PWR048: Replace multiplication/addition combo with an explicit call to fused multiply-add
Issue
Multiplication/addition combo can result in the compiler emitting two operations, multiplication and addition, instead of one operation fused multiply-add (FMA).
Actions
Replace a combination of multiplication and addition a + b * c
, with a call to
the fma
function.
Relevance
Modern hardware often provides a fused multiply-add (FMA) instruction that performs multiplication and addition in a single instruction. Compilers, with an ISA supporting FMA instruction, will fuse independent multiplications and additions into a single FMA operation.

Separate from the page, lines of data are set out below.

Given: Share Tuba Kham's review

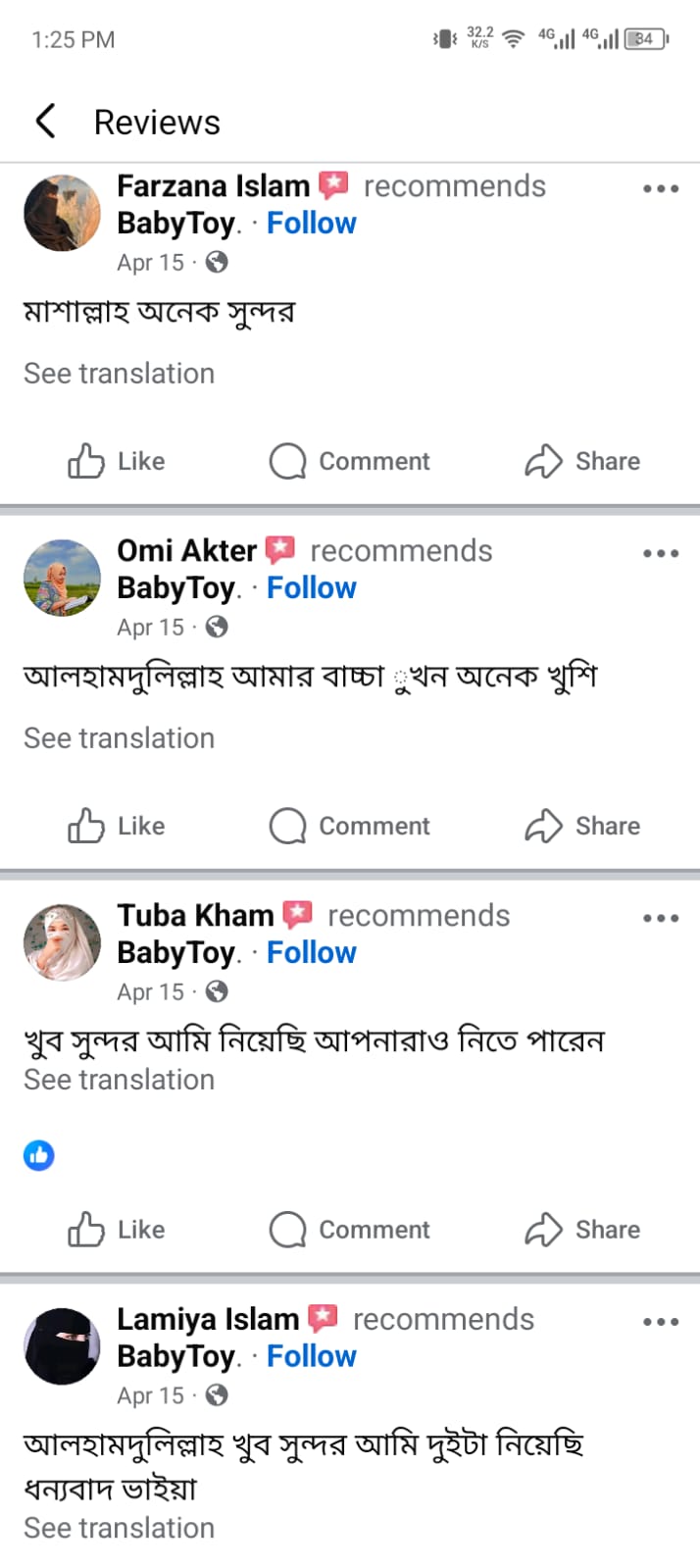Looking at the screenshot, I should pos(582,1230).
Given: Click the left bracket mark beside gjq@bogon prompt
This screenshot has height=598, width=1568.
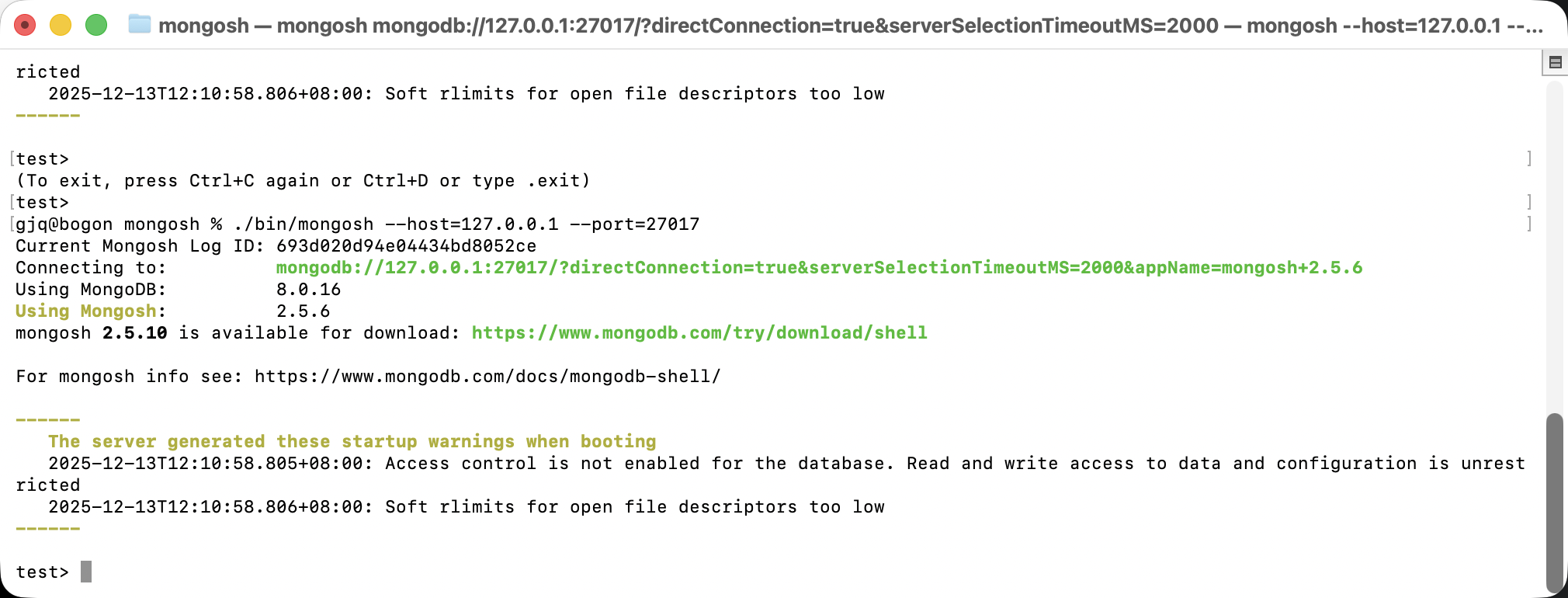Looking at the screenshot, I should pyautogui.click(x=12, y=224).
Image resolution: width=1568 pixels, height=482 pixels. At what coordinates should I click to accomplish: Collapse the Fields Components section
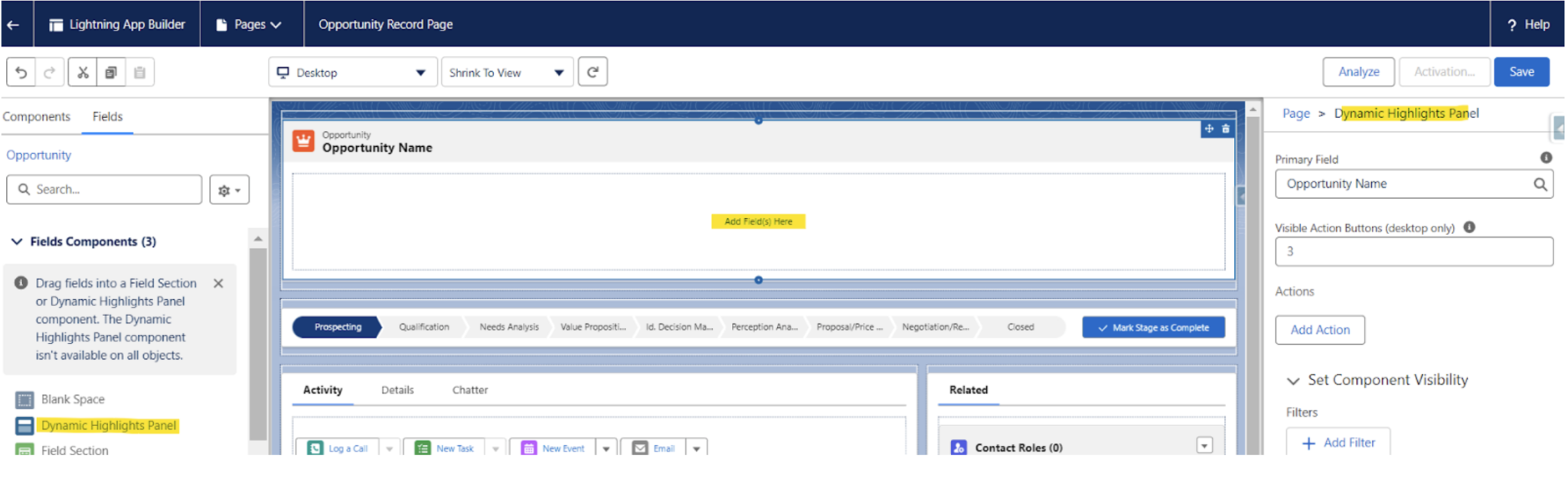point(17,242)
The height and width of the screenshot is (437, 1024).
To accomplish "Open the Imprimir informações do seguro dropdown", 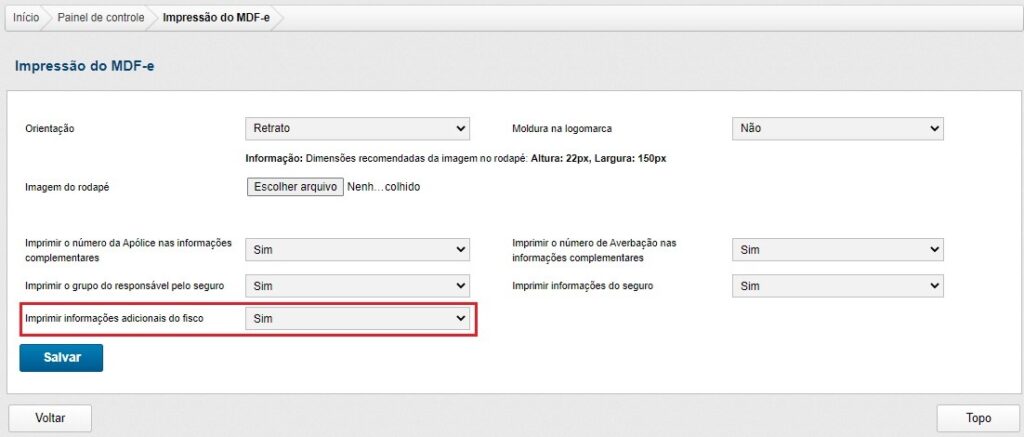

Most compilers do this automatically when proper optimization flags are
provided. But, if the compiler is configured to work with strict IEEE 754
compliance, then FMA instructions will not be emitted automatically. In that
case, the developer has an option to explicitly use FMA instruction through a
function fma
available in math.h
(or std::fma
available in cmath
).
Code example
Have a look at the following code:
__attribute__((const)) double example(double a, double b, double c) {
return a + b * c;
}
In the above example, the expression a + b * c
is effectively a FMA operation
and it can be replaced with a call to fma
:
#include <math.h>
__attribute__((const)) double example(double a, double b, double c) {
return fma(b, c, a);
}
The above optimization makes sense under the following conditions:
-
The compiler is configured with strict IEEE 754 compliance (
-ffp-contract=off
or-ffp-contract=on
on GCC and clang); -
and the underlying ISA supports FMA and the compiler is allowed to use FMA instruction either using
-mfma
or-march=ARCH
, whereARCH
supports FMA instruction.